Não demorou para o vídeo subir nas paradas da emissora, a música tocar nas rádios, e eu, claro, comprar o meu vinil na Americanas de Volta Redonda – doado, anos depois, para Wally, o Pássaro Madrugador, quando comprei o CD de “Nevermind”. Produzido por Butch Vig, o disco ia além de “Smells like teen spirit”, com o peso e a crueza do rock recebendo um acento pop que não desmerecia o trabalho de Kurt Cobain, Krist Novoselic e Dave Grohl. “Lithium”, “Come as you are” (que até meu pai, fã de Roberto Carlos, gostava), “Breed”, “Polly”, “Territorial pissing”, “Lounge act”, ajudaram a tirar do topo das paradas americanas a megalomania de “Dangerous”, de Michael Jackson, e os dois volumes de “Use your illusion”, dos eternamente superestimados Guns N’ Roses.

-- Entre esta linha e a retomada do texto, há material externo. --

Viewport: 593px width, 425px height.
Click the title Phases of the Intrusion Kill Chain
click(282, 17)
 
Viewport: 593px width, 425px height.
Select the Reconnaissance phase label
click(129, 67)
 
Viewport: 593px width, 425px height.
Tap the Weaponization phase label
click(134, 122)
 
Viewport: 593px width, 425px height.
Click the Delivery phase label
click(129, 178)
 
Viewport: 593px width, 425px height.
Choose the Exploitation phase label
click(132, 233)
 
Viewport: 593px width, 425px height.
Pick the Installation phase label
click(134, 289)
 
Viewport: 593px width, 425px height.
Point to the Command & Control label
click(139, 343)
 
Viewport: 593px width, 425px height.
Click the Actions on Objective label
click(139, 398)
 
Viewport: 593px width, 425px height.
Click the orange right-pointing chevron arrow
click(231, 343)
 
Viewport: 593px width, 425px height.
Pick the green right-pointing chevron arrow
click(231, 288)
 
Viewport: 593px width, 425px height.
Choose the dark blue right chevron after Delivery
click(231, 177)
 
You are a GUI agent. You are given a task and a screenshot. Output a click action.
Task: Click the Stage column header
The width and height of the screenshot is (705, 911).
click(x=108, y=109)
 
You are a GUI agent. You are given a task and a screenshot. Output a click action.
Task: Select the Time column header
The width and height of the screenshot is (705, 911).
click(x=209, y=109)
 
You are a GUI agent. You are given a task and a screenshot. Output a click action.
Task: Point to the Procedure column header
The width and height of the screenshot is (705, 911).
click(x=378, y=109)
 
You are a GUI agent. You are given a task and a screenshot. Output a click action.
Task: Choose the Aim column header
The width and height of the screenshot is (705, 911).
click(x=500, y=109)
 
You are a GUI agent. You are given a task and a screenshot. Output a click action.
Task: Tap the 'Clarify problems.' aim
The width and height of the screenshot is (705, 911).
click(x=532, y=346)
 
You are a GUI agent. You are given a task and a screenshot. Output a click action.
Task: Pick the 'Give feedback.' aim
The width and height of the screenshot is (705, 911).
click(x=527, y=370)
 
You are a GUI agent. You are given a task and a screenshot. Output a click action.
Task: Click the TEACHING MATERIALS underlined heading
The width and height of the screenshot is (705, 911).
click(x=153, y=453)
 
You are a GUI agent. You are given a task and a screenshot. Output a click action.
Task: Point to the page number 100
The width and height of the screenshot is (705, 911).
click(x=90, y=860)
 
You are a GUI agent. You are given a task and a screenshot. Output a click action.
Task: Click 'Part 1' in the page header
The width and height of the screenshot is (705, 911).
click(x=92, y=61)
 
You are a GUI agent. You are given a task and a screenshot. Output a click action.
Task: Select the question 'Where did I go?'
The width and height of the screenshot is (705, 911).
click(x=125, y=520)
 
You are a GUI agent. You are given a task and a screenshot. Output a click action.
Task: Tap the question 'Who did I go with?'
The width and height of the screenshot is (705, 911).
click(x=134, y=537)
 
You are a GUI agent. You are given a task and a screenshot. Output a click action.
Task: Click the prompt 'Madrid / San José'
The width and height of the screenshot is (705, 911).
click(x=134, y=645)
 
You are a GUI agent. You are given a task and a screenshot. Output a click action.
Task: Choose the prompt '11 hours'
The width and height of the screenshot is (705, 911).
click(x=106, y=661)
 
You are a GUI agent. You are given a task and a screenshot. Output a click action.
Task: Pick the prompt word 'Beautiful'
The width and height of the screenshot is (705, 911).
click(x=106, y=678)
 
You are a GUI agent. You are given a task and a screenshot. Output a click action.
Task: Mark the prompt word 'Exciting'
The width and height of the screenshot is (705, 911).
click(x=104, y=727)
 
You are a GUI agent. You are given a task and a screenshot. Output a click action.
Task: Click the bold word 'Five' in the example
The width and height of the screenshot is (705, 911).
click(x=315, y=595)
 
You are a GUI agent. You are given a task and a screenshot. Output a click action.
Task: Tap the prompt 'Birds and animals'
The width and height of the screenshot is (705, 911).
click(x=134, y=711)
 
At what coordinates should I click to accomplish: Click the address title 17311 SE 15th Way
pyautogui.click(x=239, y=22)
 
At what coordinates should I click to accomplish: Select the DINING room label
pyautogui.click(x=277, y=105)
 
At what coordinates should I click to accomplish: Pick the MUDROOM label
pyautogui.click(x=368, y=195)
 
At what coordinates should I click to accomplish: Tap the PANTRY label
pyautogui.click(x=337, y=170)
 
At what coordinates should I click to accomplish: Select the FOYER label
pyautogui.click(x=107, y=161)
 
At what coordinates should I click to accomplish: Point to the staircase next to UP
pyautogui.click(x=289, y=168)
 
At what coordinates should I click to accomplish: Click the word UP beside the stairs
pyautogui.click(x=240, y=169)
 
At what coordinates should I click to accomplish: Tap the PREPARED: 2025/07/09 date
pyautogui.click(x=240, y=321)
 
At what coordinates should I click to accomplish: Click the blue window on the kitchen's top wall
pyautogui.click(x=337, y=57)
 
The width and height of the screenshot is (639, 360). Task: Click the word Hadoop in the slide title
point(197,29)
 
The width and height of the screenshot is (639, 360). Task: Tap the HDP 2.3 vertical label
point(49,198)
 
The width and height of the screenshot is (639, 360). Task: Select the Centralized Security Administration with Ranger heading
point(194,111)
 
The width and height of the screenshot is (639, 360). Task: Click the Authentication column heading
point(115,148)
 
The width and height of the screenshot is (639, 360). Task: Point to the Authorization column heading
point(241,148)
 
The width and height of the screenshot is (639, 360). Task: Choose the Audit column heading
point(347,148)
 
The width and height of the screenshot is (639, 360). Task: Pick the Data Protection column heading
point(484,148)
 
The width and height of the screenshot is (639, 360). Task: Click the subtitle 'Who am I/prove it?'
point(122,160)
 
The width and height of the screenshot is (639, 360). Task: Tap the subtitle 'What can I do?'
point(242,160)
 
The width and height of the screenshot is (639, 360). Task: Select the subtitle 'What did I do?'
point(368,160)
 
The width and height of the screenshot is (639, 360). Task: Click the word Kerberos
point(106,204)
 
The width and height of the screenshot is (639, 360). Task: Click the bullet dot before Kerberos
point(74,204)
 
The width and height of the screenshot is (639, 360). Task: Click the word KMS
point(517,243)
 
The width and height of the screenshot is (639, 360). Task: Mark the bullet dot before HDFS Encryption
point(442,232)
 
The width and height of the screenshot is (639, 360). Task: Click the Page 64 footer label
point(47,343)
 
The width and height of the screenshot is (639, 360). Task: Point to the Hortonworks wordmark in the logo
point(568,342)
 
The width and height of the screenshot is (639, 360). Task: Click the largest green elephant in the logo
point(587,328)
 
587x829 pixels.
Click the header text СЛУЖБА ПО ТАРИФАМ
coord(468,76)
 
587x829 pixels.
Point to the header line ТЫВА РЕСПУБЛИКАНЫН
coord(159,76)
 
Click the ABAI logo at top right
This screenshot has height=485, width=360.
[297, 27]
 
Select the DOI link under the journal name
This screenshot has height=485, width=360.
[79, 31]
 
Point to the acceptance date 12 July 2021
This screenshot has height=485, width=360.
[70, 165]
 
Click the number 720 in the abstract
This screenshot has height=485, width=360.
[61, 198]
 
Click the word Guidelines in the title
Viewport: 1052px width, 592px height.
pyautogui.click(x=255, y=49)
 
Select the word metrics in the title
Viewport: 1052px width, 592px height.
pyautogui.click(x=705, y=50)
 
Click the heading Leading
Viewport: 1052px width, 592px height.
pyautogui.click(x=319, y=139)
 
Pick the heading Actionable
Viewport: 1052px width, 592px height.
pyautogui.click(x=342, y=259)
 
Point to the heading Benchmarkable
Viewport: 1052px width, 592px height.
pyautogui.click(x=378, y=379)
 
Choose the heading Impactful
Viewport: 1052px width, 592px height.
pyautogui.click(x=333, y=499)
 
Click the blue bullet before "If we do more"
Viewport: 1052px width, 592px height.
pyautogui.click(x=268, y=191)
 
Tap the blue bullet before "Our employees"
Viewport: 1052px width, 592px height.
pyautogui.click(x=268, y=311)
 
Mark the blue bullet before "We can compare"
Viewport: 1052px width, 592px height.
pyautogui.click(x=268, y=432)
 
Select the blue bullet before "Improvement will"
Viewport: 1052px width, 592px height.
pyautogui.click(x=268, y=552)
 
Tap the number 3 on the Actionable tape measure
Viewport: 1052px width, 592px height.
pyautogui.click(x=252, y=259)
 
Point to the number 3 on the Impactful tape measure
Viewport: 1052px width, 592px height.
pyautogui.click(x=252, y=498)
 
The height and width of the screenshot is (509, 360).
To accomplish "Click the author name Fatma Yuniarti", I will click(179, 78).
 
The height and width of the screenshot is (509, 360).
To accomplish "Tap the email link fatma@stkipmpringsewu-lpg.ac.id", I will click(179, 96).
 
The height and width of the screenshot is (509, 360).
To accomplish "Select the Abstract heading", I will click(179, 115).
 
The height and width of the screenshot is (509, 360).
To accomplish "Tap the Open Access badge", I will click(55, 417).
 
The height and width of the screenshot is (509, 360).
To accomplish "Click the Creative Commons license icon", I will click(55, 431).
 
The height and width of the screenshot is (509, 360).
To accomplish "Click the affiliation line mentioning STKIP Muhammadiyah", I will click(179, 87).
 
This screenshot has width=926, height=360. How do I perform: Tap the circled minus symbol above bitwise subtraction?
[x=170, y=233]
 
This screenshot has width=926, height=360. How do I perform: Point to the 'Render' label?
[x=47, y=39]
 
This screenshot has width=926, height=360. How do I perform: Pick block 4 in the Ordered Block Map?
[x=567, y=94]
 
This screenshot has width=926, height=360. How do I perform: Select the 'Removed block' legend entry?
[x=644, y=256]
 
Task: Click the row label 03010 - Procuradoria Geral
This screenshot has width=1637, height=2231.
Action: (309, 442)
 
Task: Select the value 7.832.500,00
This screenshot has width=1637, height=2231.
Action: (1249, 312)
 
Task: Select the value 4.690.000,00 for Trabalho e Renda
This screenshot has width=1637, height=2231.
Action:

O mais importante, porém, é que o Nirvana conseguiu fazer – graças a “Nevermind” – com que a música dita alternativa, representada por nomes veteranos como Pixies, Sonic Youth, conseguisse sair do gueto independente e das rádios universitárias e chegasse até o grande público. É claro que a indústria fonográfica de então conseguiu, como é de praxe, transformar boa parte do grunge em perfumaria, mas pelo menos tivemos a oportunidade de conhecer a tal “classe de Seattle”, formada por Pearl Jam, Mudhoney, Screaming Trees, Soundgarden.

A lamentar, até hoje, ter perdido a oportunidade de assistir ao Nirvana no Hollywood Rock em 1993, o famoso show “desconstrutivista” promovido por Cobain e Cia. que, na época, foi motivo de horror para a Rede Globo. Registros audiovisuais da energia do grupo no palco, porém, existem aos montes, seja a catarse do sensacional “Live at the Paramount” ou o surpreendente “MTV Unplugged”, e servem até hoje como legado de uma época em que o rock recuperou o respeito perdido graças a tantas bandas de rock farofa surgidas na década anterior.

Hoje, quando o ah migo leitor e a ah miga leitora pensarem que o rock voltou a morrer, basta ouvir “Smells like teen spirit” para saber que ele continua vivo, sim senhor, mesmo que seja no seu habitat natural: um ginásio de high school nas profundezas infernais.

Vida longa e próspera. E obrigado pelos peixes.